Saved entries:
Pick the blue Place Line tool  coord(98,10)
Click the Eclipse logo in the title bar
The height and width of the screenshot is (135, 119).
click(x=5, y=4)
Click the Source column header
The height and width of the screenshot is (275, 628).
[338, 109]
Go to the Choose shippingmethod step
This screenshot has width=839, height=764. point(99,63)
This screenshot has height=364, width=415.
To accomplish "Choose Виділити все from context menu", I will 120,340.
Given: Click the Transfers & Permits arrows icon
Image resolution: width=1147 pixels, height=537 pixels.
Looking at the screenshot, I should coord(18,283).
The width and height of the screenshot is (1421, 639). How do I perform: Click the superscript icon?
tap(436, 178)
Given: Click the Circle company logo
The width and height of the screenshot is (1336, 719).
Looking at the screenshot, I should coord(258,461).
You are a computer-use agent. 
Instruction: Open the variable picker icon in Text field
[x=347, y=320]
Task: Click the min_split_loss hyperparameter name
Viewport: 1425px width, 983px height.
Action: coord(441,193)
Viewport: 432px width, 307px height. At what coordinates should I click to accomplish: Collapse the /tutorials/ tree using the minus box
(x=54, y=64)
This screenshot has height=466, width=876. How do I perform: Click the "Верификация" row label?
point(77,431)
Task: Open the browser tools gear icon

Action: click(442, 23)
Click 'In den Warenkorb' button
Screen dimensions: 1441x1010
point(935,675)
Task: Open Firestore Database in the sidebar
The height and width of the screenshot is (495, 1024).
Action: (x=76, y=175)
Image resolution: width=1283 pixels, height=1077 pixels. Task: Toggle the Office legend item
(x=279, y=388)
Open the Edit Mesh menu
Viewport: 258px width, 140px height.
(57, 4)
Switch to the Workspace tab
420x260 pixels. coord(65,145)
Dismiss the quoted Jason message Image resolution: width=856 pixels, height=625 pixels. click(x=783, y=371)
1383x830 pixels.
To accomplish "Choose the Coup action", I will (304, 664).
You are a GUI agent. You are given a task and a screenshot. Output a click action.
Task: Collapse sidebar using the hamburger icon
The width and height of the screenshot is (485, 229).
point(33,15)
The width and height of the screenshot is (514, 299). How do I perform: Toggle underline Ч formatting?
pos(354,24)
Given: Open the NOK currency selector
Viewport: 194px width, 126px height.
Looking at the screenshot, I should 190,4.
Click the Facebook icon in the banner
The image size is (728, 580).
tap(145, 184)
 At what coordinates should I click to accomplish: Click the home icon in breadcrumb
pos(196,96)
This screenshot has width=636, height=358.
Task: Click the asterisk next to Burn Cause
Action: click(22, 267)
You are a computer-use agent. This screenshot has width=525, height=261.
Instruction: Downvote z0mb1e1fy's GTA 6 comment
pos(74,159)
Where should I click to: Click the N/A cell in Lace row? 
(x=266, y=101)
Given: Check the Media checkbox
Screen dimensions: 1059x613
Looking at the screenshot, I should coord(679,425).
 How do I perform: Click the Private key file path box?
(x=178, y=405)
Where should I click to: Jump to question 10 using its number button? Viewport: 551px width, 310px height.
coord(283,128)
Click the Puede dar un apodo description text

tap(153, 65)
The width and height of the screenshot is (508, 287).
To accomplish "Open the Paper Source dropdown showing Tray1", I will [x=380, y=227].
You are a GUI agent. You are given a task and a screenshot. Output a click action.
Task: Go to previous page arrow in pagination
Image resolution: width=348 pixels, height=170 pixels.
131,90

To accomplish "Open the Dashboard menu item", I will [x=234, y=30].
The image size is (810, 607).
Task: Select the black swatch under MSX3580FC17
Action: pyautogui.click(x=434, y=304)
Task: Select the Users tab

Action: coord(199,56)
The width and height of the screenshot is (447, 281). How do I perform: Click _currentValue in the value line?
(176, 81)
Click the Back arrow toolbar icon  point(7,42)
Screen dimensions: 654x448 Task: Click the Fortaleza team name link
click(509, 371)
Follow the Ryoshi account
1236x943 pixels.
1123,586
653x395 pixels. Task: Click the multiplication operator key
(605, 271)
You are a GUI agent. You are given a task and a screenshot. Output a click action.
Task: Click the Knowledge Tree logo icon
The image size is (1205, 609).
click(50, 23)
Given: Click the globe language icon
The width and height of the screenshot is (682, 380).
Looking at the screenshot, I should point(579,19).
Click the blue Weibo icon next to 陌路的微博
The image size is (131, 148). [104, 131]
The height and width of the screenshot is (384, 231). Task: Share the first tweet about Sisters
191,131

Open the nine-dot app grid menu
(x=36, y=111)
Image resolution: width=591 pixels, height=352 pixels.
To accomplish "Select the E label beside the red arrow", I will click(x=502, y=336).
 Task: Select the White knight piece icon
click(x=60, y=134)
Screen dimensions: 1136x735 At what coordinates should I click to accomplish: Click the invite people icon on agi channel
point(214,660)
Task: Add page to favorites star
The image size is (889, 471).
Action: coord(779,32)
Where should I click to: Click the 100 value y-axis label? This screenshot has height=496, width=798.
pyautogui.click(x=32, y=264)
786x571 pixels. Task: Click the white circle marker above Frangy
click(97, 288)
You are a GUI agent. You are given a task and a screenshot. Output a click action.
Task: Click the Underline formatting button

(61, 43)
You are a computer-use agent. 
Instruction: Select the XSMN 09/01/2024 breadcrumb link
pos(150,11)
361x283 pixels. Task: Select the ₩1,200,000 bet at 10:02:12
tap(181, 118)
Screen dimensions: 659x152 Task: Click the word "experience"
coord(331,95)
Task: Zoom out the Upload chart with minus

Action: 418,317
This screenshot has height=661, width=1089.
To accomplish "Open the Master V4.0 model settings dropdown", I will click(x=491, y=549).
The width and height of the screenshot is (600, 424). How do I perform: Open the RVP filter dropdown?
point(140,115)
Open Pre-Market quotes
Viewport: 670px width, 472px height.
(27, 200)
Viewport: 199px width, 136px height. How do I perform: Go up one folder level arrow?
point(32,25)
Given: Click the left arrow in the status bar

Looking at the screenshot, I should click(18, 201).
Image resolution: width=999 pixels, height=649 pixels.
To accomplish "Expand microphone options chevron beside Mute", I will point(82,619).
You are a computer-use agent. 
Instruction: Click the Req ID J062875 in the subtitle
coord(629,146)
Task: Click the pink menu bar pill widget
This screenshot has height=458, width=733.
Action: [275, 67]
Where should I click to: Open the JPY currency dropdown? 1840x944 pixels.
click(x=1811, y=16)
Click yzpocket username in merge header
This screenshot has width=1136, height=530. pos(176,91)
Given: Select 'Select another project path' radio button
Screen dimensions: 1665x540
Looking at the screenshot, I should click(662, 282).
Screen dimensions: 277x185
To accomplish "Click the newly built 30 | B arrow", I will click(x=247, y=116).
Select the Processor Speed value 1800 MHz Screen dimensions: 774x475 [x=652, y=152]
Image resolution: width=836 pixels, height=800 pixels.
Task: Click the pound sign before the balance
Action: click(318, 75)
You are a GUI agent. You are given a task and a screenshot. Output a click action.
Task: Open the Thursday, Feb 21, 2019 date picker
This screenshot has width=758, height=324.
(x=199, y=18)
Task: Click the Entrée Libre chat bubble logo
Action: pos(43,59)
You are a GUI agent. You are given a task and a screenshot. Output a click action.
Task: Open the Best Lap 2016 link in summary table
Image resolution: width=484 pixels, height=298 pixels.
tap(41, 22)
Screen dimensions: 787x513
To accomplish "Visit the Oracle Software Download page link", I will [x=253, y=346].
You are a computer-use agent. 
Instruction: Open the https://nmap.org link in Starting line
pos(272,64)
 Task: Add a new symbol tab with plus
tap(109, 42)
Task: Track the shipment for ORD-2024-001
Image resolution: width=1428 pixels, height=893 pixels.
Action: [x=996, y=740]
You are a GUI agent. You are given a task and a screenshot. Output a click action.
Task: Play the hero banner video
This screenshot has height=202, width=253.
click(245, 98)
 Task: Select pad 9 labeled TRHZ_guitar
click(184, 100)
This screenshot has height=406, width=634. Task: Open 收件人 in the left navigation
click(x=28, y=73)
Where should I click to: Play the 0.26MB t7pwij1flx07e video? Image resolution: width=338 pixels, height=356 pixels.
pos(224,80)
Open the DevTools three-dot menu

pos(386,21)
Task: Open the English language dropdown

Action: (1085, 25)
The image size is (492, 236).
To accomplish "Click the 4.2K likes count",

◆ Task statement: What you give back must be the stretch above, starting at the line with "1236x943 pixels." and ending at the line with "Image resolution: width=591", copied exactly.

◆ Task solution:
1236x943 pixels.
1123,586
653x395 pixels. Task: Click the multiplication operator key
(605, 271)
You are a GUI agent. You are given a task and a screenshot. Output a click action.
Task: Click the Knowledge Tree logo icon
The image size is (1205, 609).
click(50, 23)
Given: Click the globe language icon
The width and height of the screenshot is (682, 380).
Looking at the screenshot, I should point(579,19).
Click the blue Weibo icon next to 陌路的微博
The image size is (131, 148). [104, 131]
The height and width of the screenshot is (384, 231). Task: Share the first tweet about Sisters
191,131

Open the nine-dot app grid menu
(x=36, y=111)
Image resolution: width=591 pixels, height=352 pixels.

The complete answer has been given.